EXCERPTED RECORDS:
^^^^^^^^^^^^^^^^
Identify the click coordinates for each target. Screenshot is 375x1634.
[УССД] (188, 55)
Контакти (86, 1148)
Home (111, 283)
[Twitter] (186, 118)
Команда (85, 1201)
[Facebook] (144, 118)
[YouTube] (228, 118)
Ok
^^^^^^^^^^^^^^^^
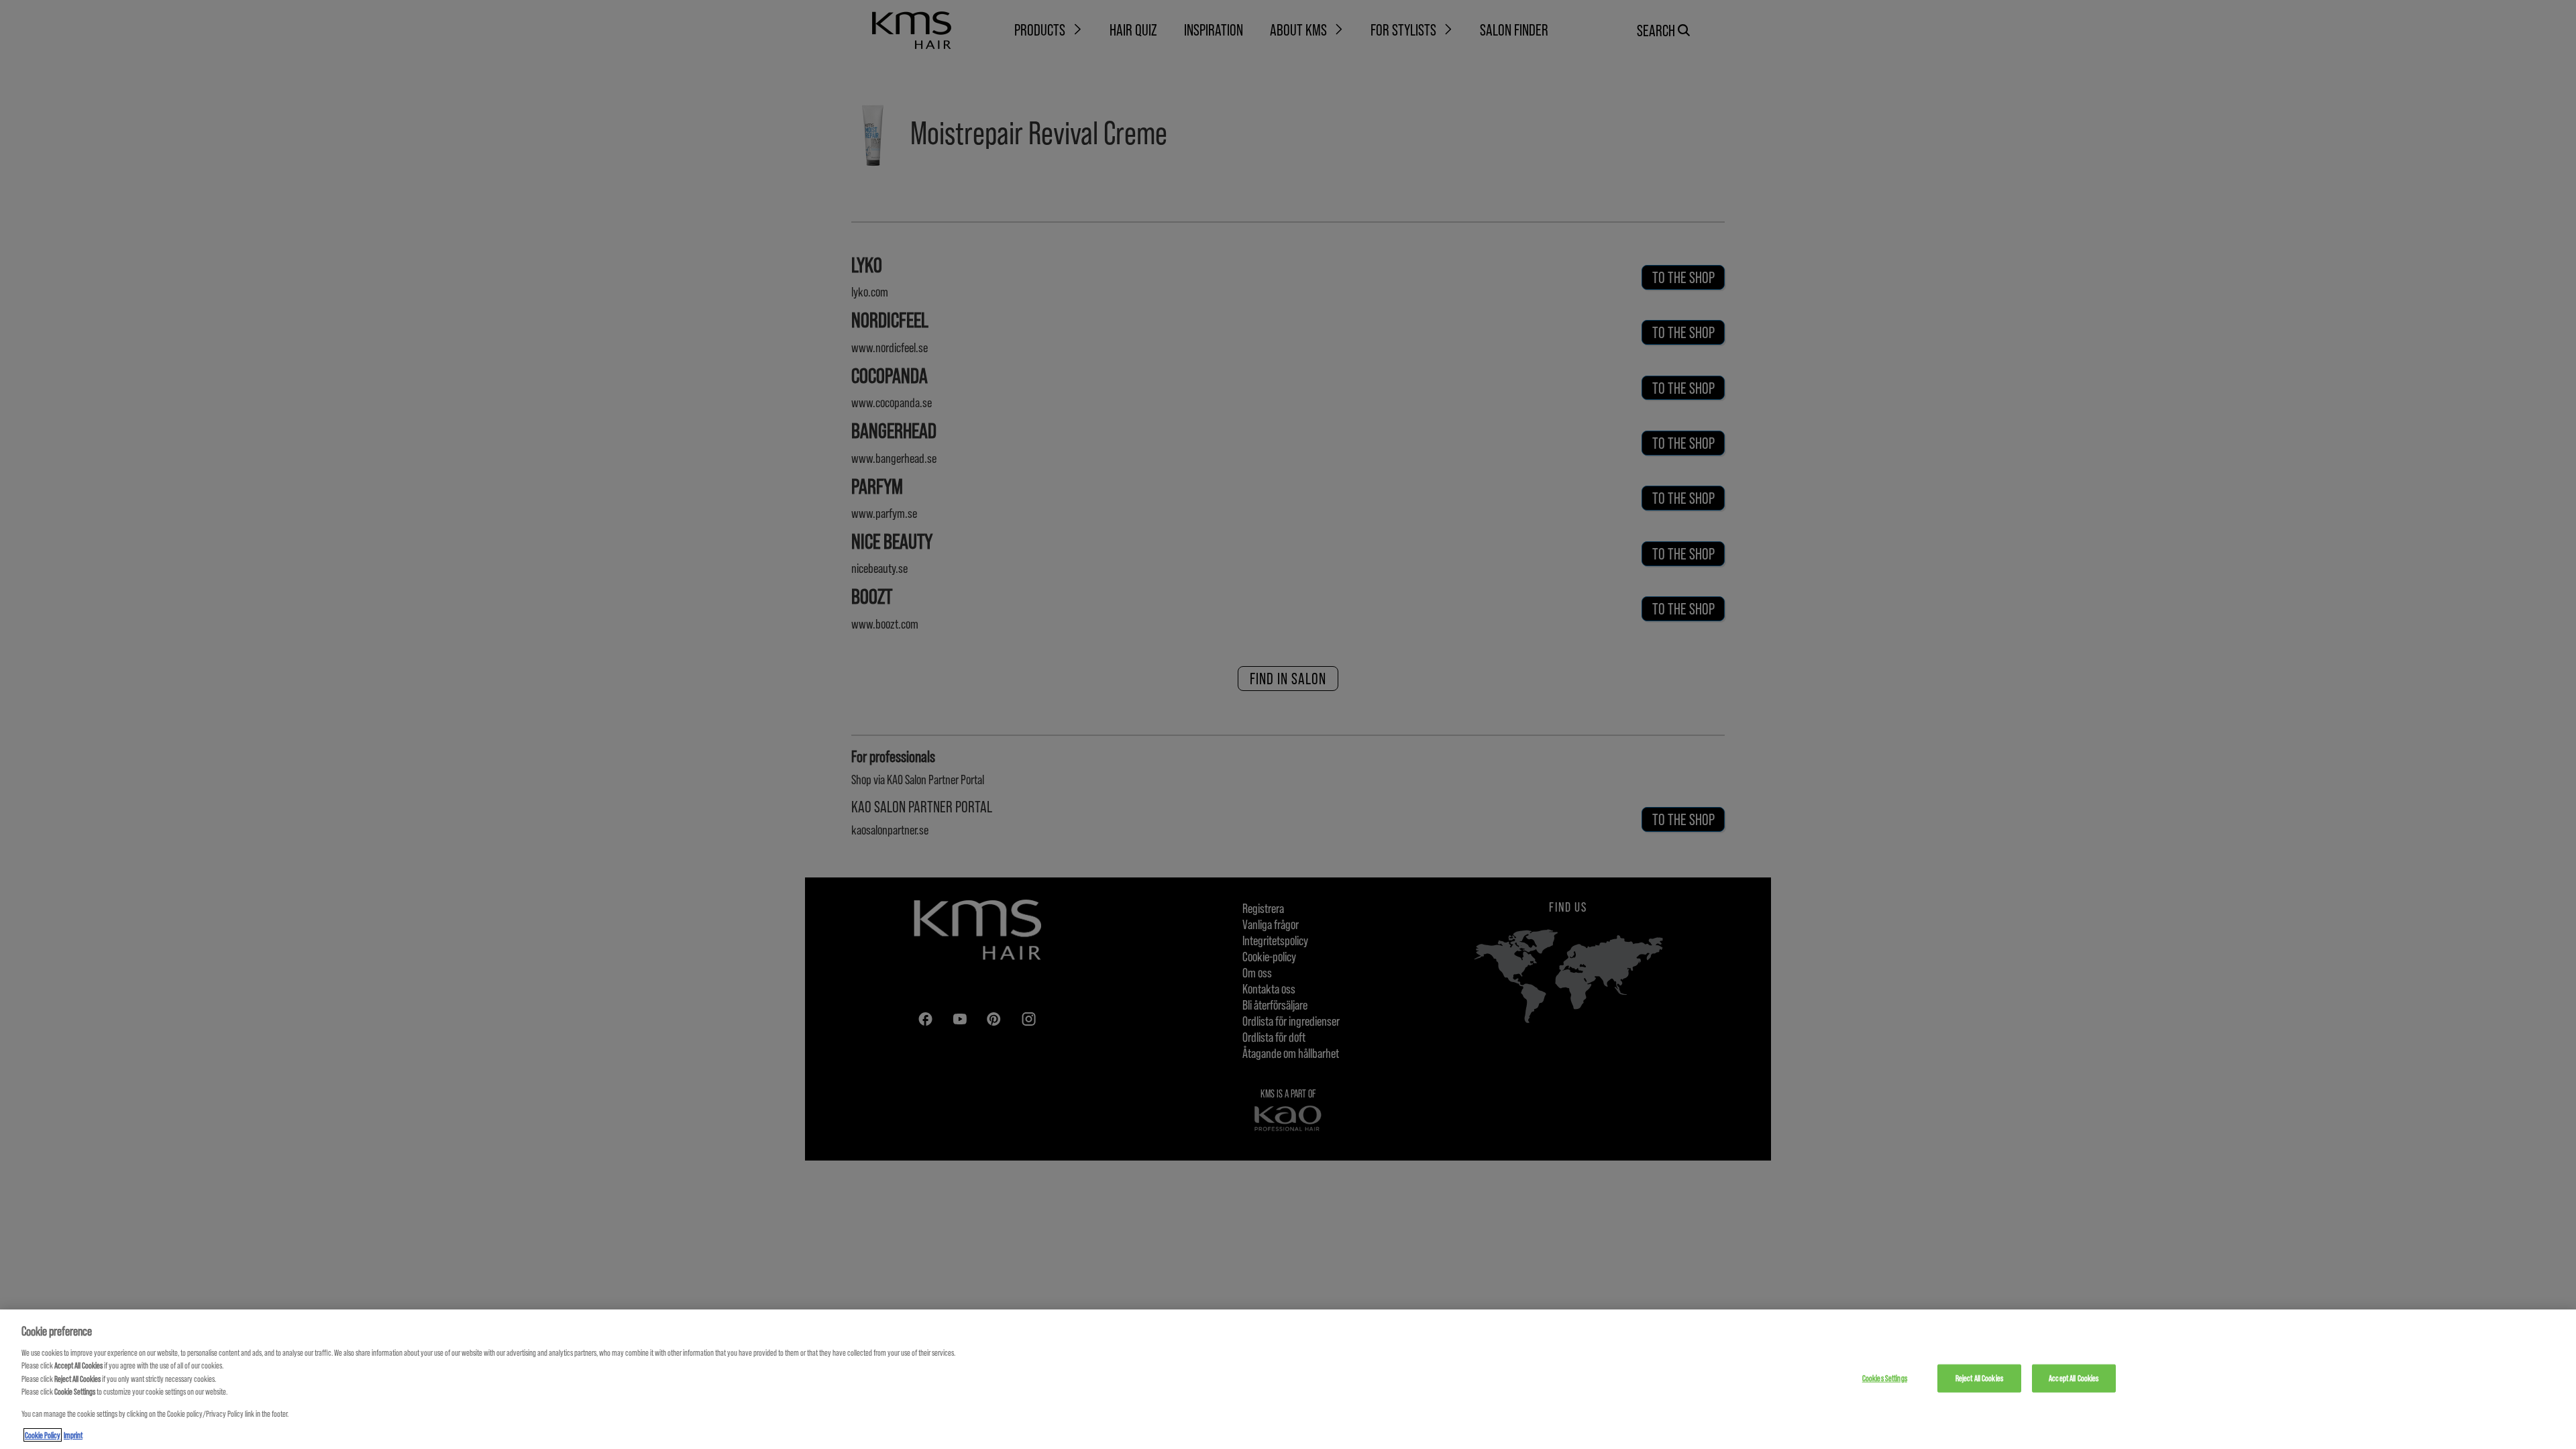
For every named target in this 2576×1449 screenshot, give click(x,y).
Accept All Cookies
^^^^^^^^^^^^^^^^
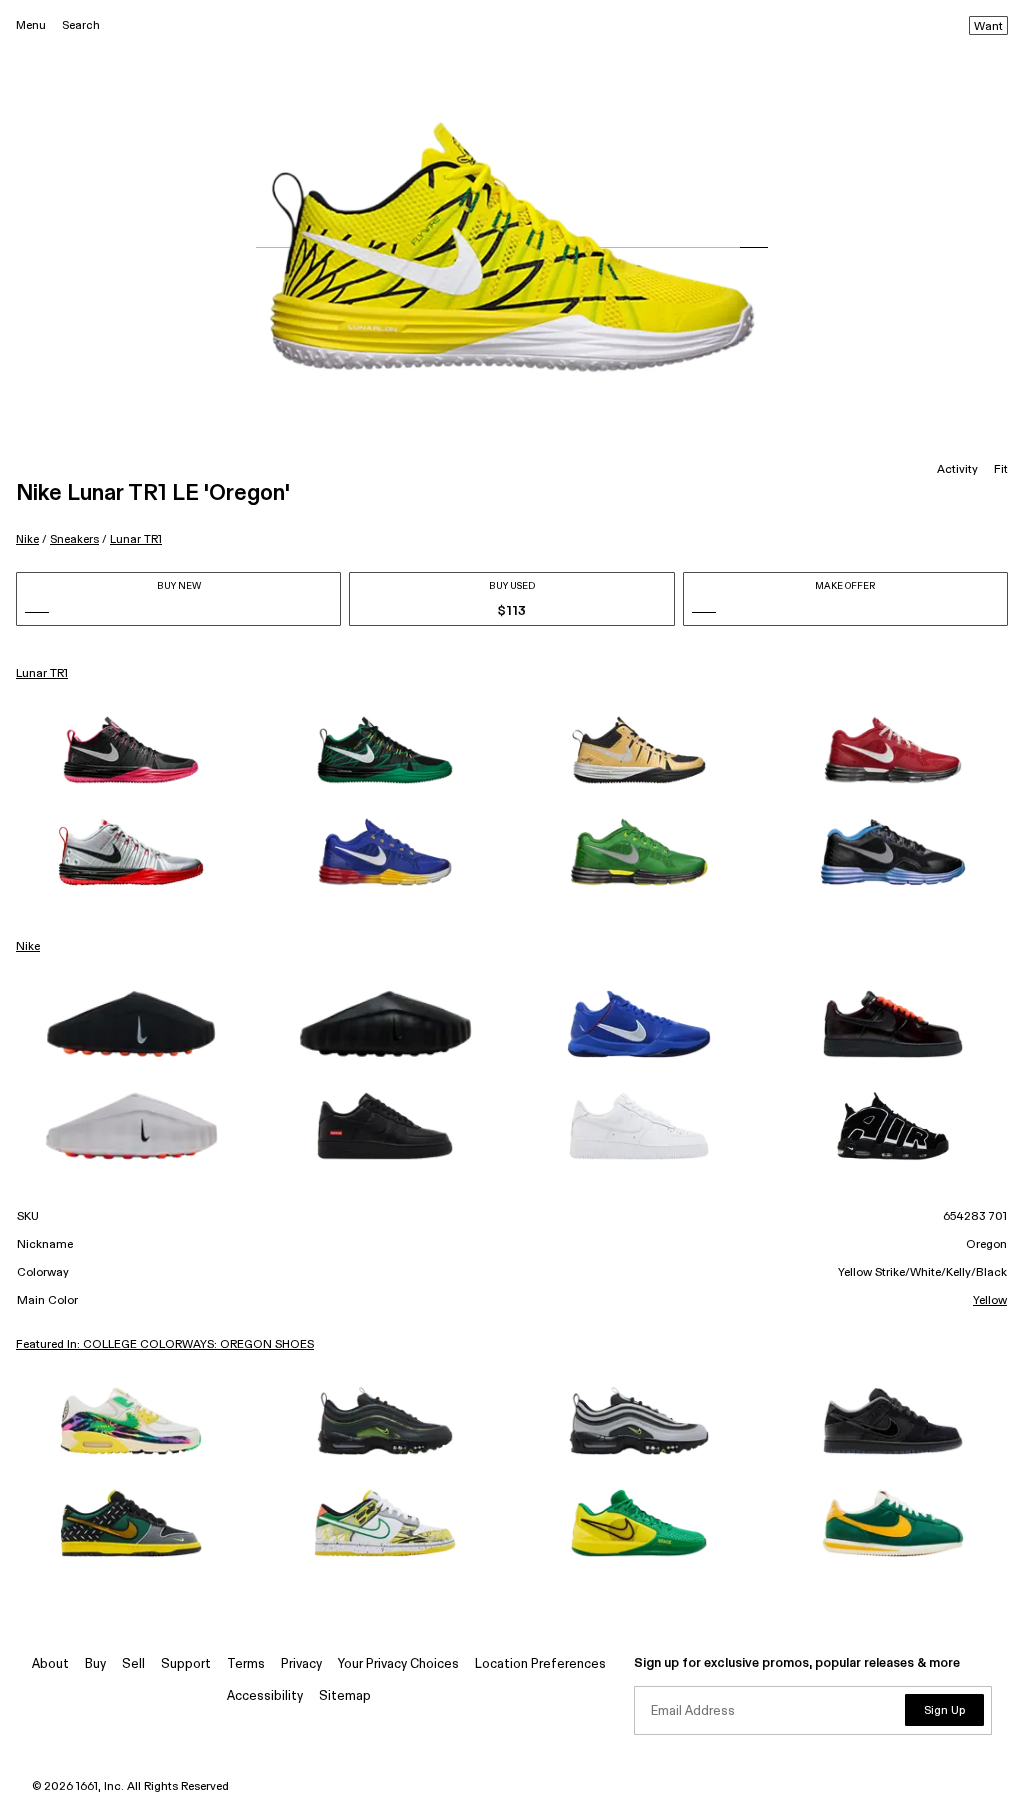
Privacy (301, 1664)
^^^^^^^^^^^^^^^^
EXERCISE AIM:
Report back every line of the entries in which "click" occurs.

EXERCISE OUTPUT:
Identify the click coordinates for each target. Screenshot is 375x1634.
For every named target in this 2576×1449 screenshot, give click(x,y).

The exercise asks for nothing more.